Dataset excerpts:

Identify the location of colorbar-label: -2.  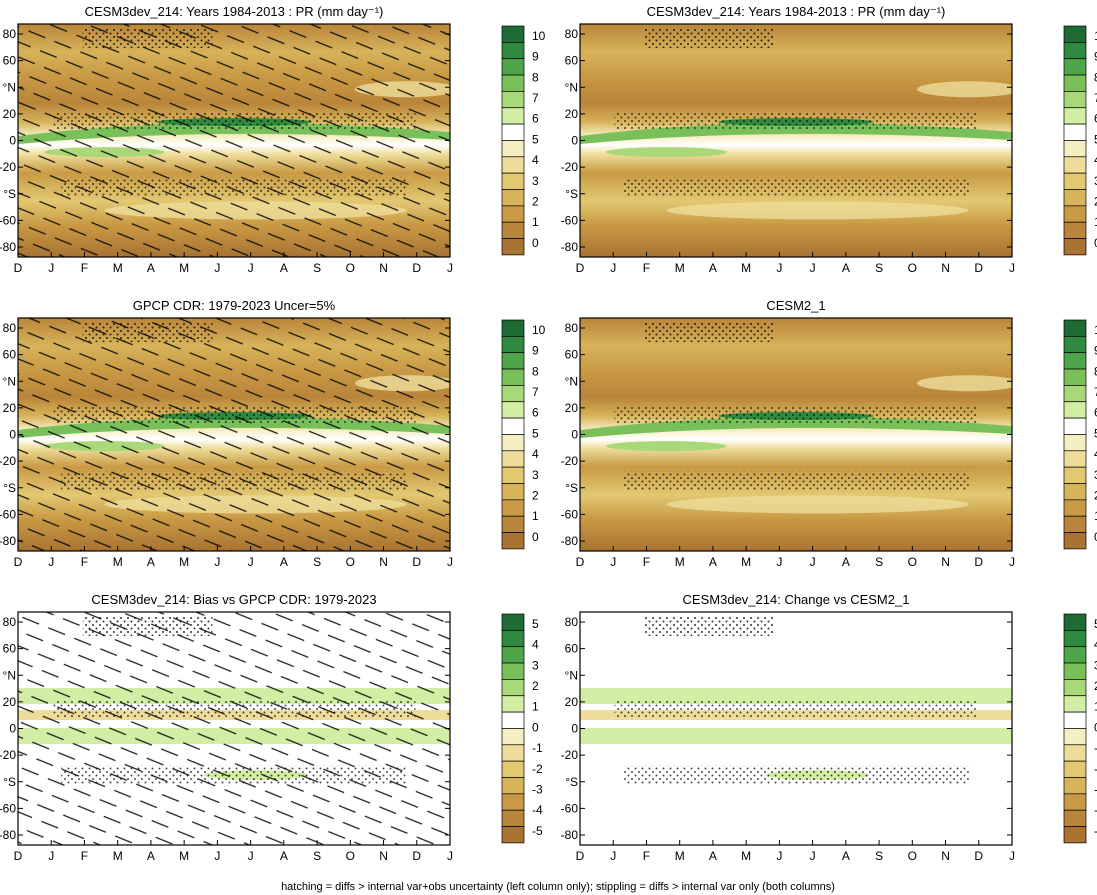
(538, 769).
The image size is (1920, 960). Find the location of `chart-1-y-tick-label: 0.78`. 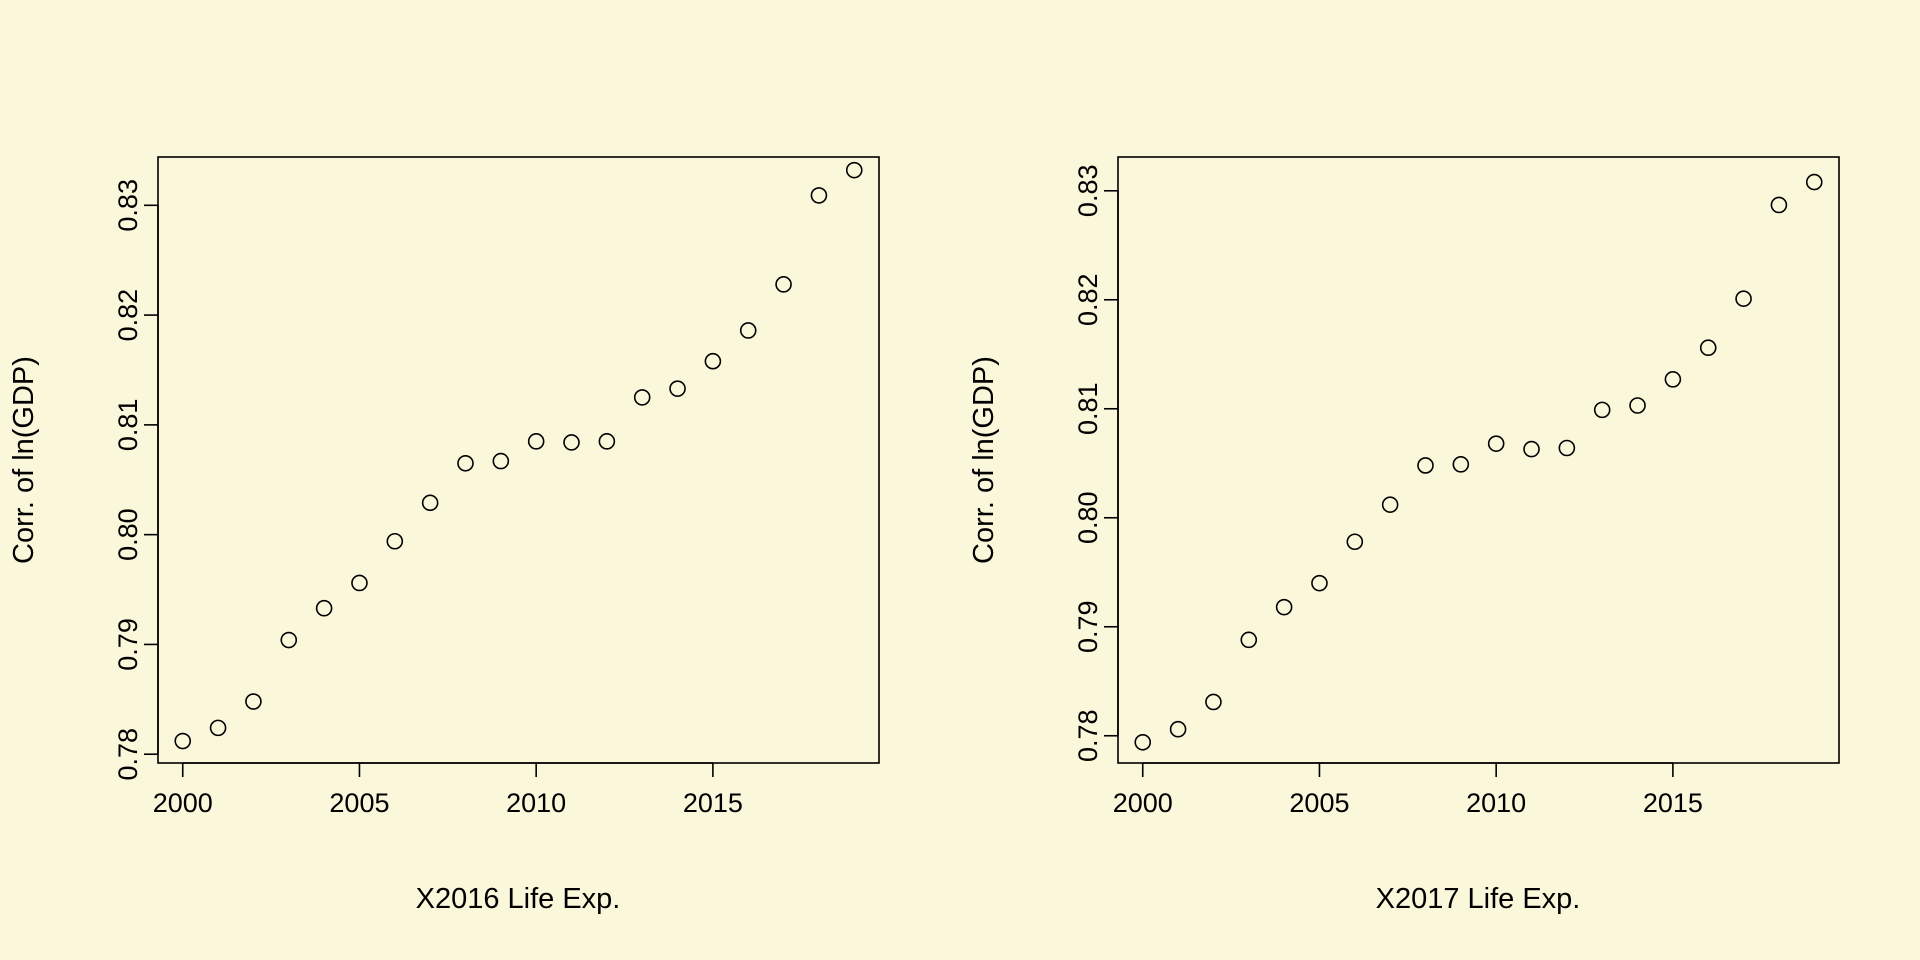

chart-1-y-tick-label: 0.78 is located at coordinates (128, 754).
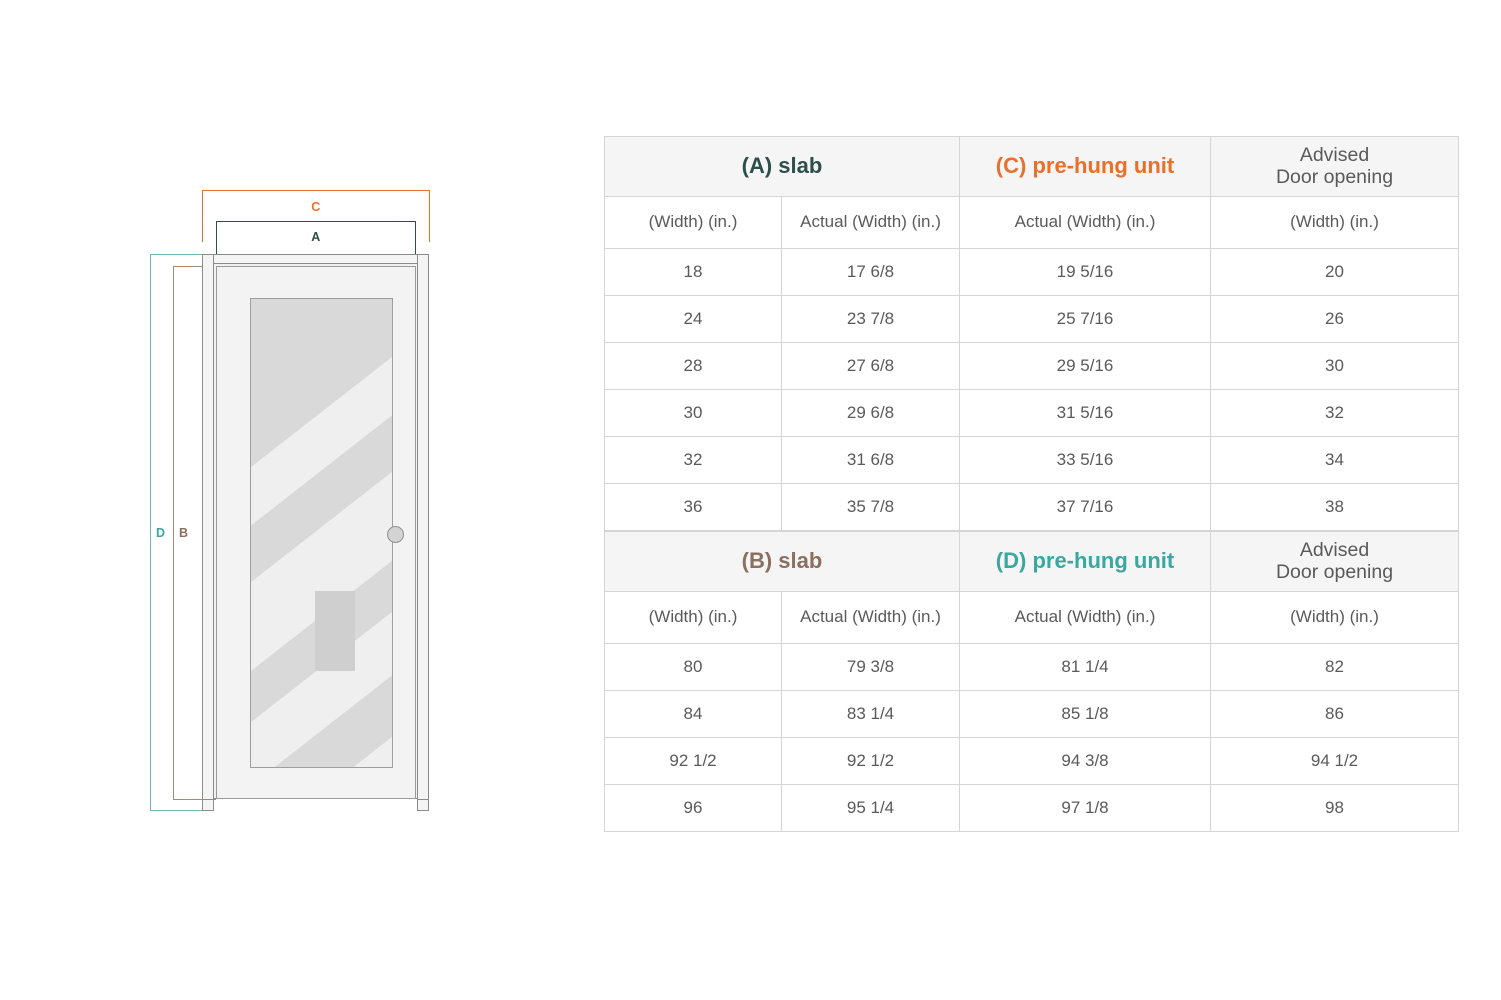 The image size is (1501, 1000). I want to click on dimension-line-c: C, so click(316, 216).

Work task:
Please rewrite all of the material above with "location" renamed to "position" and everything else left as is. Leave the pictures out of your answer.

Exercise response:
Identify the position of colorbar-label: -2.  
(538, 769).
The image size is (1920, 960). Find the position of `chart-1-y-tick-label: 0.78`. 

chart-1-y-tick-label: 0.78 is located at coordinates (128, 754).
 The image size is (1501, 1000). I want to click on dimension-line-c: C, so click(316, 216).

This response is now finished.